INSTRUCTIONS FOR THE TASK
Lift out all lines below that contain "agent".

--- LISTED ENTRIES Enclosed Below ---

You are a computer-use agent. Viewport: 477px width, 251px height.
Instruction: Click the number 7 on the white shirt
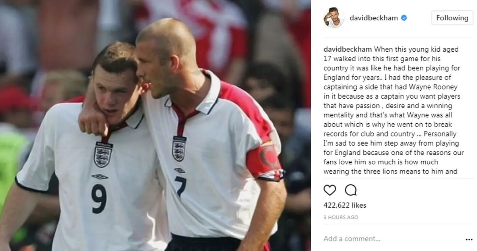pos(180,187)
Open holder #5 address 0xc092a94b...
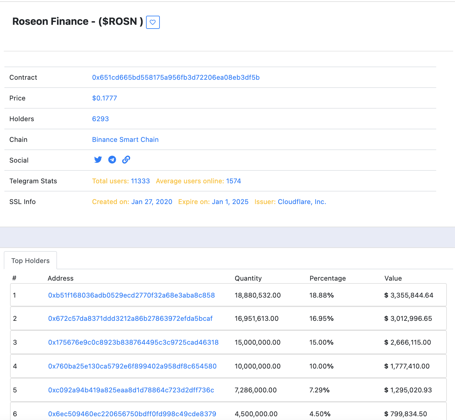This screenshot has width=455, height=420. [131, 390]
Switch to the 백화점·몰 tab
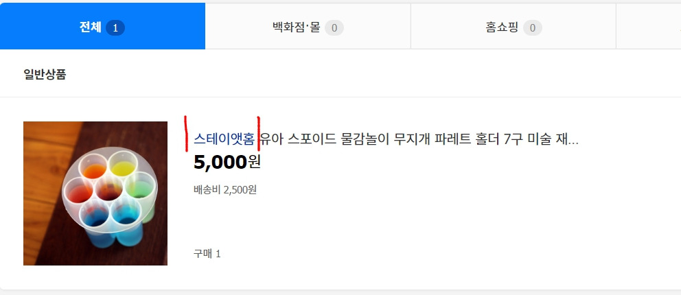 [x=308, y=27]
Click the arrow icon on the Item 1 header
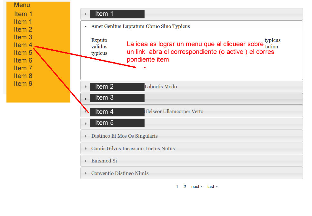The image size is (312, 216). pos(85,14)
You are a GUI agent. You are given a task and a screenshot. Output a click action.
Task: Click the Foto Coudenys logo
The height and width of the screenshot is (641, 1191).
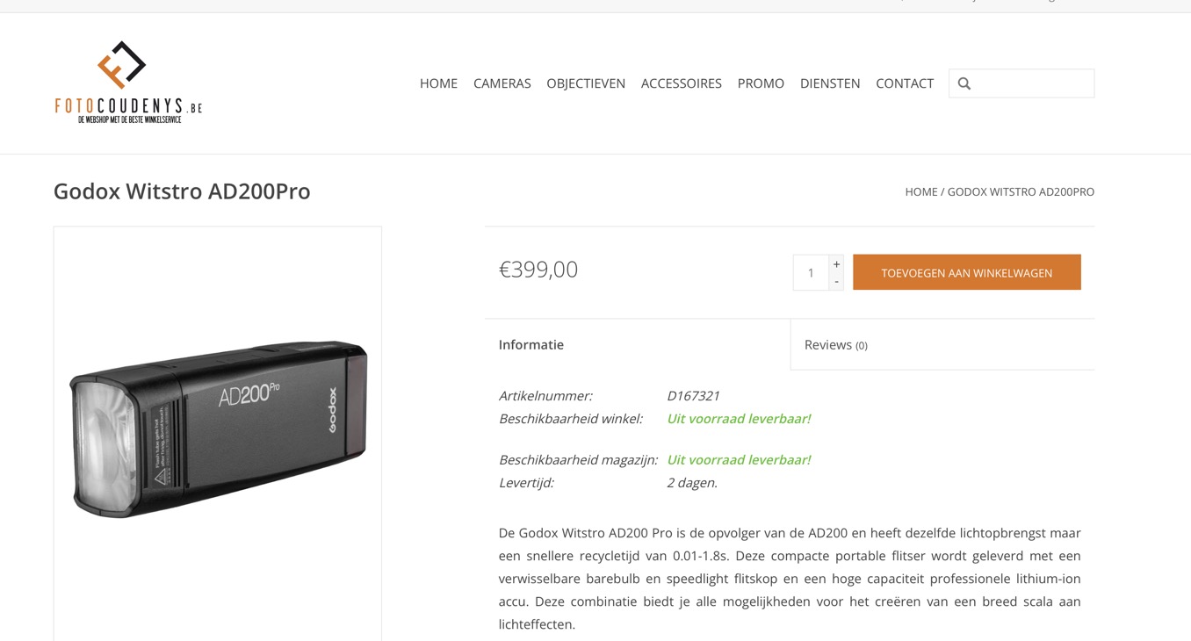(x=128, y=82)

--- End of Enclosed LISTED ENTRIES ---
--- LISTED ENTRIES Enclosed Below ---

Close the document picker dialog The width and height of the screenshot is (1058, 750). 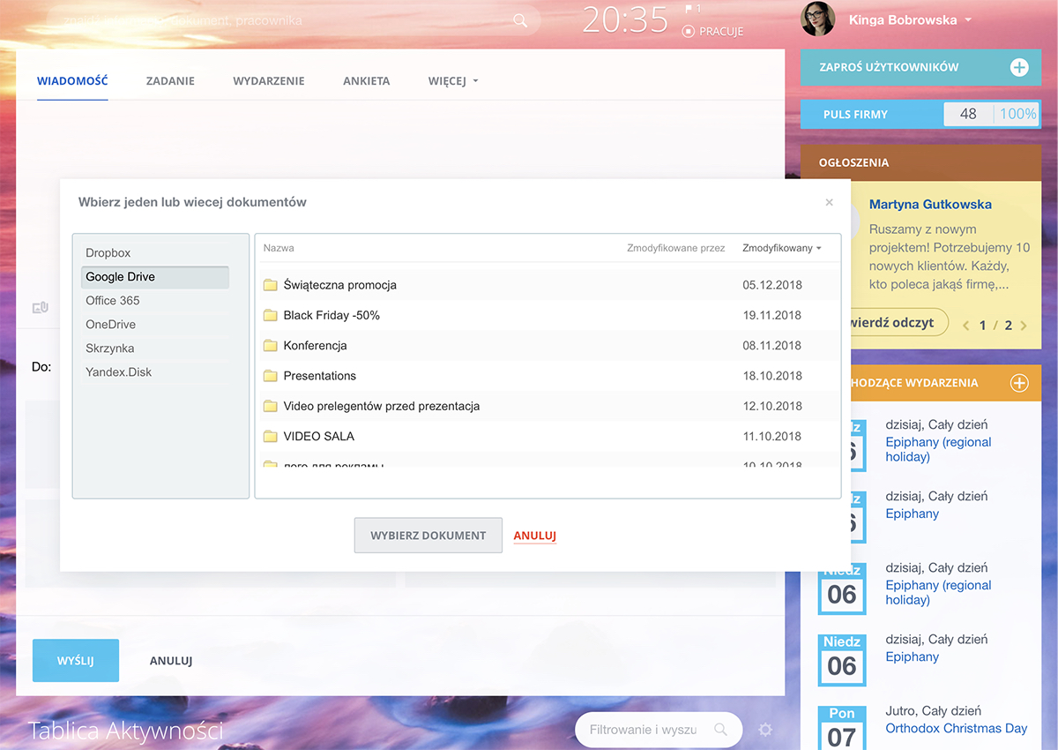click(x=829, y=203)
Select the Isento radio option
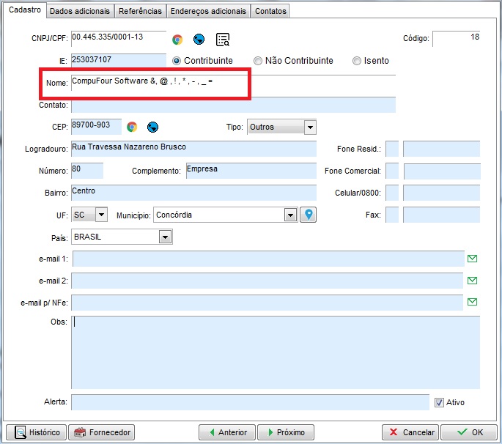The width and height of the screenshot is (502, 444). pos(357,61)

--- End of Enclosed LISTED ENTRIES ---

OUTPUT FOR THIS EXERCISE
You are a computer-use agent. Viewport: 477px width, 251px height.
You are a GUI agent. You are given a task and a screenshot. Output a click action.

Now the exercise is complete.